## BEREITGESTELLTER TEXT
VON CLAUDIA HILLEBRANDT |
13.02.2013 16:14
Sympathie und Literatur
Interdisziplinäre Tagung vom 21. bis 23. Februar an der Universität Jena
Das Phänomen kennt wohl jeder: Während man mit bestimmten Personen gut „kann“, gibt es wieder andere, mit denen man überhaupt nicht „warm“ wird – ja, die einen sogar regelrecht abstoßen und anwidern.
Doch wie ist es etwa um die Sympathie für Romanfiguren oder für deren Autoren bestellt? Diesem innerhalb der Literaturwissenschaft noch wenig erforschten Gebiet widmet sich unter dem Titel „Sympathie und Literatur. Zur Relevanz des Sympathiekonzeptes für die Literaturwissenschaft“ vom 21. bis 23. Februar 2013 eine Konferenz an der
Friedrich-Schiller-Universität Jena. Dr. Claudia Hillebrandt, Mitarbeiterin am Lehrstuhl für Neuere deutsche Literatur der Uni Jena, hat sie gemeinsam mit ihrer Bochumer Kollegin Dr. Elisabeth Kampmann organisiert. Das Programm ist zu finden unter:
www.uni-jena.de und unter:
www.hsozkult.geschichte.hu-berlin.de.

## ERFASSTE ANGABEN
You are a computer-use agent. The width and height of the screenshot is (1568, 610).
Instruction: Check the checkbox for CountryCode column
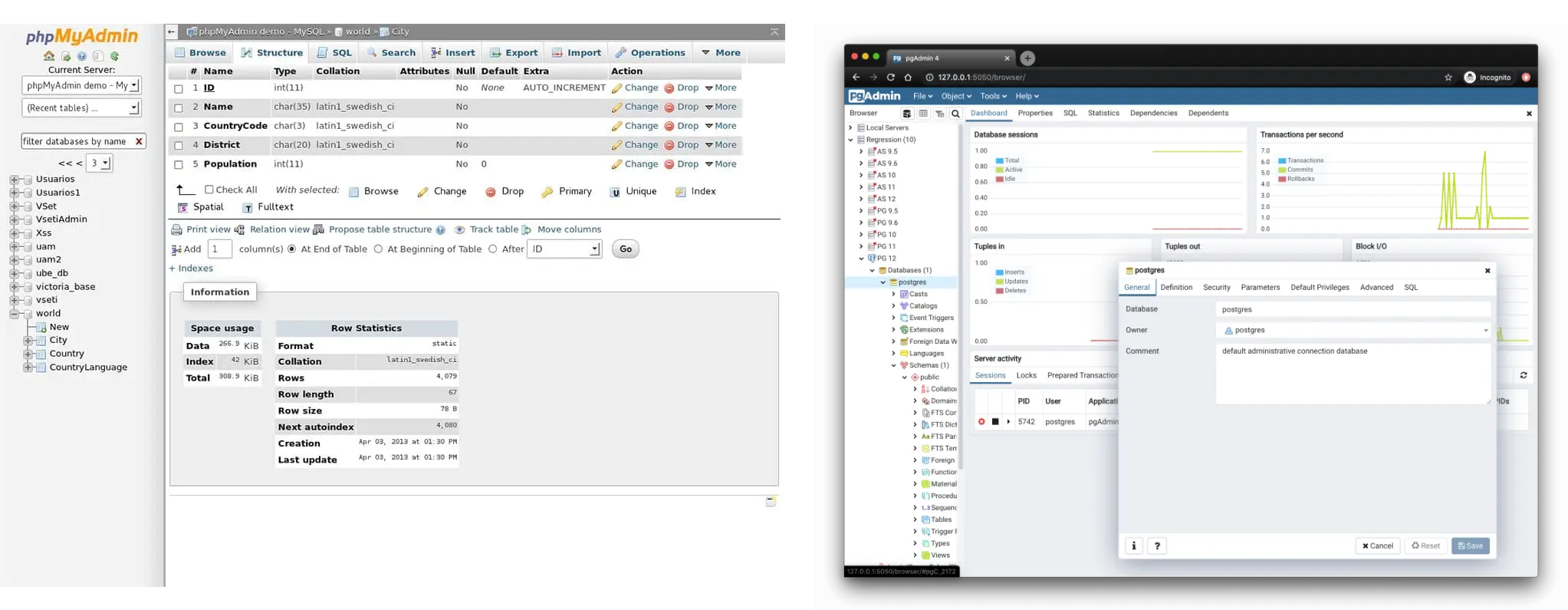[x=179, y=127]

## AUFGABENSTELLUNG
Zitieren Sie den oben stehenden Text über die Jenaer Tagung „Sympathie und Literatur“ vollständig und wortgetreu.

## SCHRIFTLICHE LÖSUNG
VON CLAUDIA HILLEBRANDT |
13.02.2013 16:14
Sympathie und Literatur
Interdisziplinäre Tagung vom 21. bis 23. Februar an der Universität Jena
Das Phänomen kennt wohl jeder: Während man mit bestimmten Personen gut „kann“, gibt es wieder andere, mit denen man überhaupt nicht „warm“ wird – ja, die einen sogar regelrecht abstoßen und anwidern.
Doch wie ist es etwa um die Sympathie für Romanfiguren oder für deren Autoren bestellt? Diesem innerhalb der Literaturwissenschaft noch wenig erforschten Gebiet widmet sich unter dem Titel „Sympathie und Literatur. Zur Relevanz des Sympathiekonzeptes für die Literaturwissenschaft“ vom 21. bis 23. Februar 2013 eine Konferenz an der
Friedrich-Schiller-Universität Jena. Dr. Claudia Hillebrandt, Mitarbeiterin am Lehrstuhl für Neuere deutsche Literatur der Uni Jena, hat sie gemeinsam mit ihrer Bochumer Kollegin Dr. Elisabeth Kampmann organisiert. Das Programm ist zu finden unter:
www.uni-jena.de und unter:
www.hsozkult.geschichte.hu-berlin.de.